So you want to build plastics models?



> I would still have a manual lathe in my shop.



+1
I have a manual lathe and a CNC-lathe. I use both.
I also have a manual mill and a CNC-mill. I only use the CNC-mill. Since the CNC-mill works, I *never* switched on the manual mill. I intend to sell it (since a year).


Nick


----------



## mu38&Bg# (Oct 30, 2012)

There is one more thing to consider when talking 4th axis, software. I've not found a 4th axis continuous machining CAM for less than 2500USD. You can do a lot with 3 axis CAM and manually coded indexing, but after just a few parts I see the need for continuous toolpaths.
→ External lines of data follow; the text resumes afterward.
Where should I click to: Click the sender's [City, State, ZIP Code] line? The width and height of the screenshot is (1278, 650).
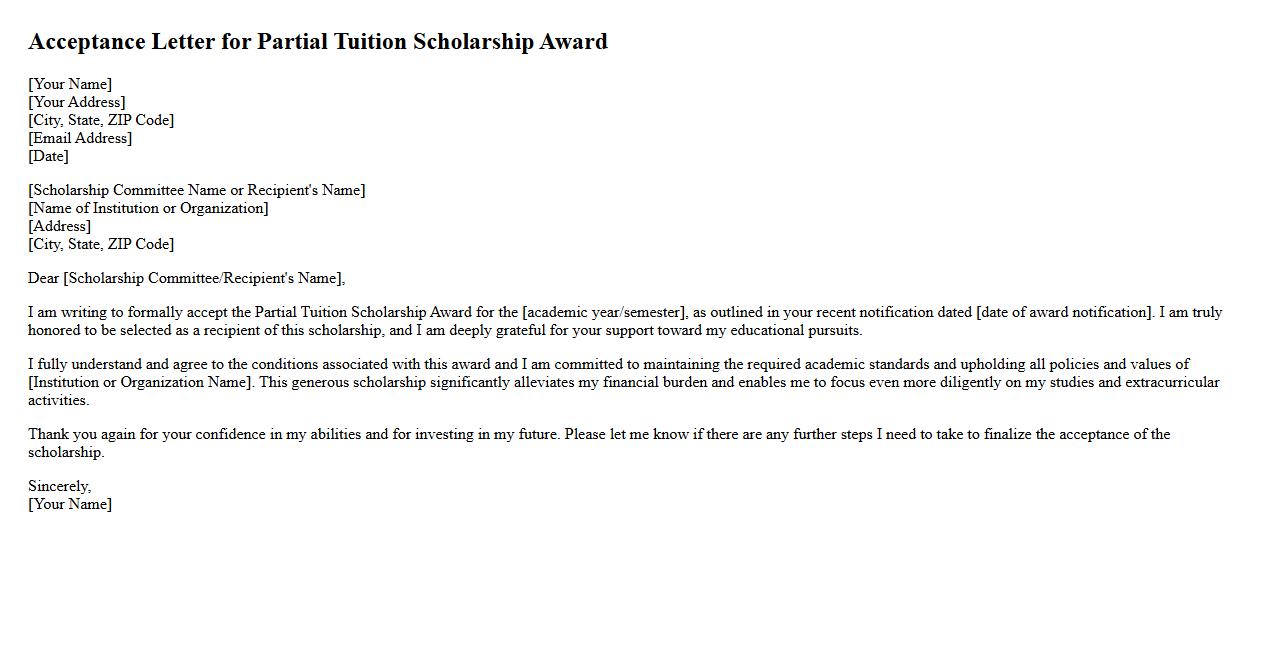tap(101, 120)
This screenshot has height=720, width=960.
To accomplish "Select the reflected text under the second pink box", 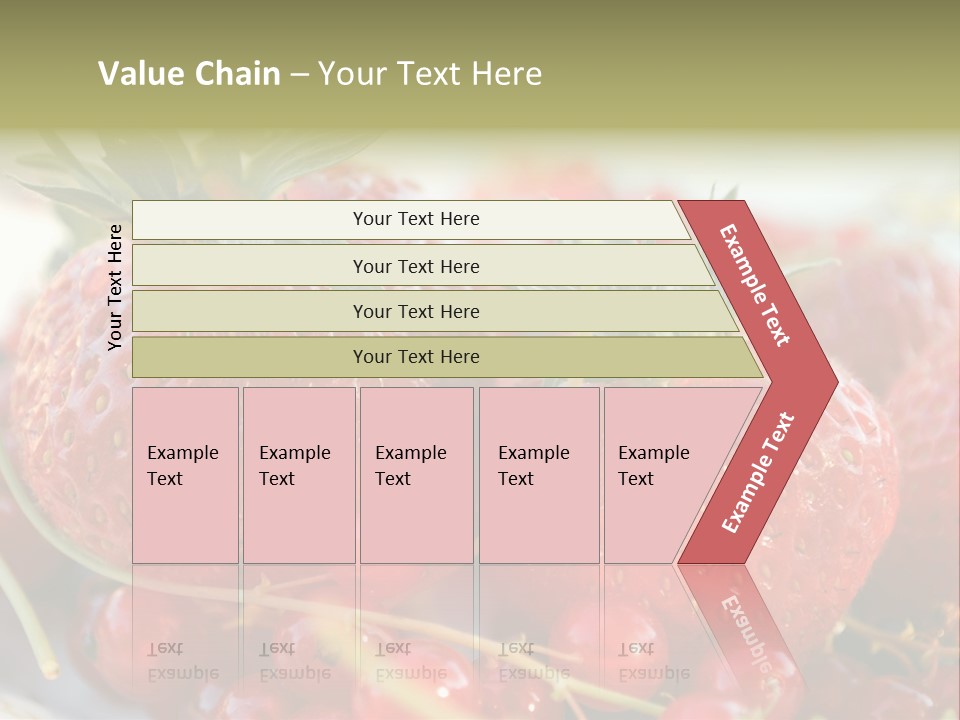I will point(295,661).
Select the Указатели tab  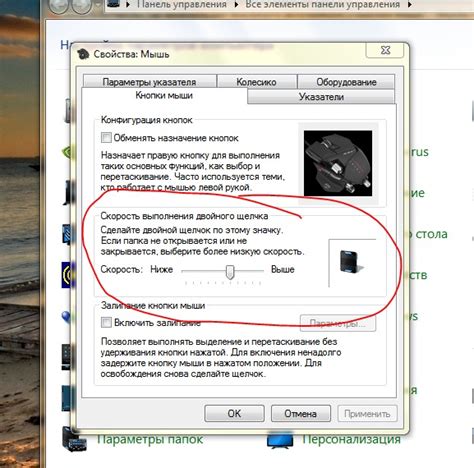[x=321, y=97]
It's been several months since I've looked so i don't know if there is anything new on the market.


----------



## kuhncw (Oct 30, 2012)

Hi Florian,

Thanks for the detail on the size of the machine you are planning.  That is not a small machine.

With regard to the 4th axis, you may have already seen these ideas, but I'll mention them just in case.

Tormach sells a lathe they call the Duality Lathe which is mounted on the table of their Tormach mill.  I'm not suggesting putting a complete lathe on your mill table, but the concept is similar to your idea for using a 4th axis for turning.  They mount the lathe tool holder on the quill of the vertical mill.  The Duality Lathe manual, Section 2.3.3, page 17 shows how the cutting tool is mounted.      http://www.tormach.com/1100_options_lathe_4th_axis.html

Here is another example of a 4th axis for lathe turning.   http://www.theinturn.com/

Regards,
Chuck


----------



## Dousi (Oct 31, 2012)

MuellerNick said:


> So you want to build plastics models?



No! You think that because its wood right? It is pretty strong if built like this, and it can be waterproofed against the coolant.


----------



## MuellerNick (Oct 31, 2012)

> It is pretty strong if built like this, and it can be waterproofed against the coolant.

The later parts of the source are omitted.